- GOAL OF THE EXERCISE
Every line from the one with "Where should I" through the end of the entries below must be retyped exactly, and only those lines. The pictures are not part of the copy.

- TASK DATA
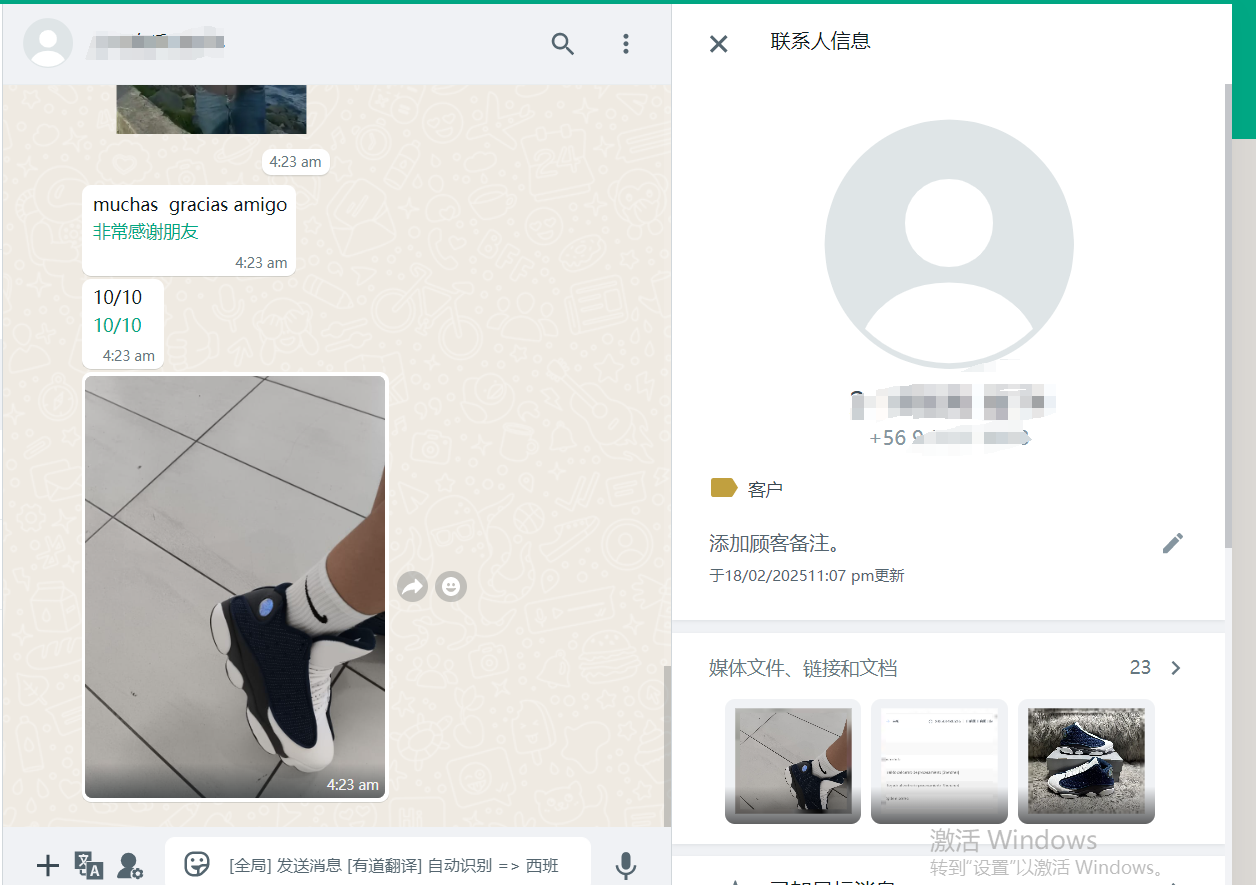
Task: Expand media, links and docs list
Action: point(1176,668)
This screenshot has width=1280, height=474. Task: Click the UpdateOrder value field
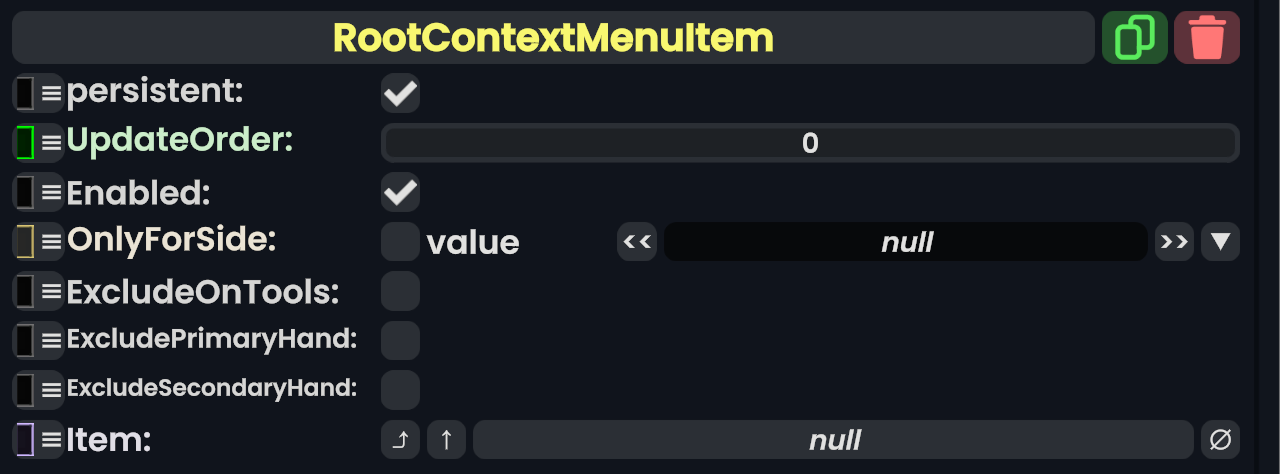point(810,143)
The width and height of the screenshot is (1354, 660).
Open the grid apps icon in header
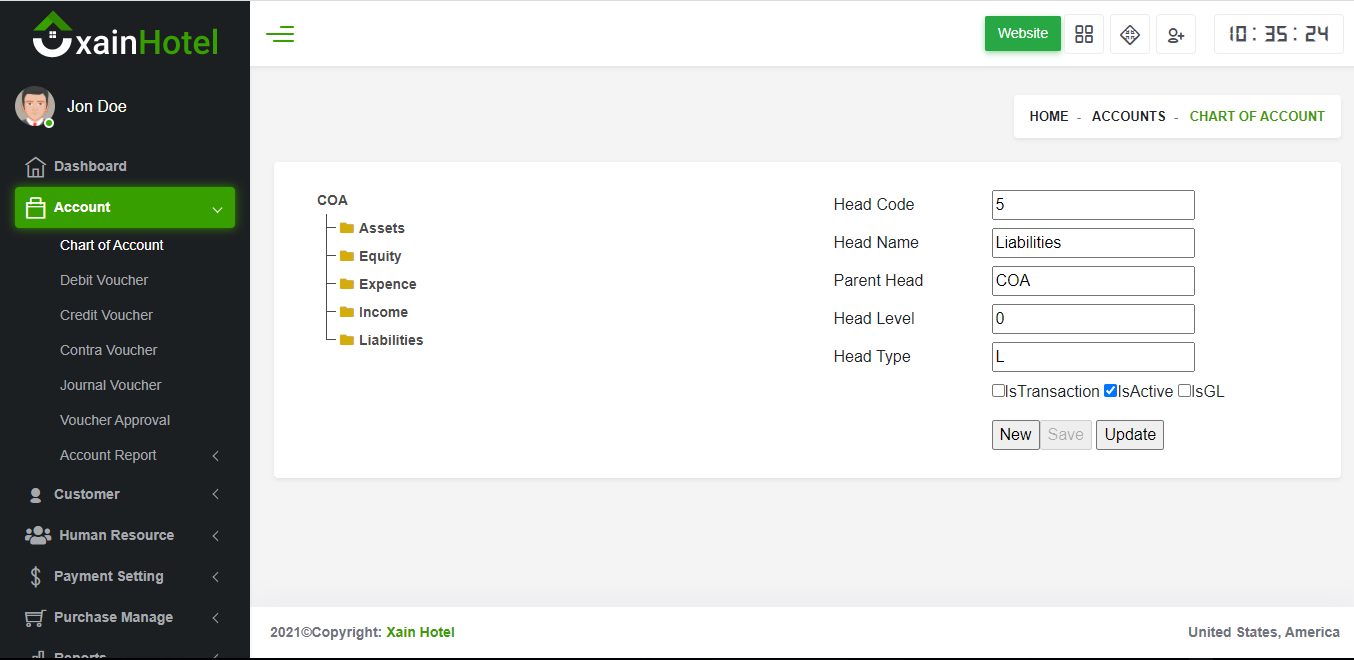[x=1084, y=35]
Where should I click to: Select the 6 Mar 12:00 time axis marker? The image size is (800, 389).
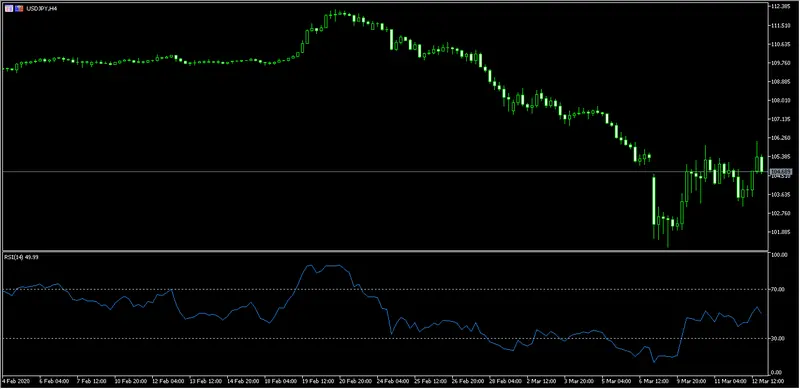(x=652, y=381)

- ANSWER TO THIS TASK
Where should I click to: Select the 6 Mar 12:00 time axis marker? The image size is (800, 389).
(x=652, y=381)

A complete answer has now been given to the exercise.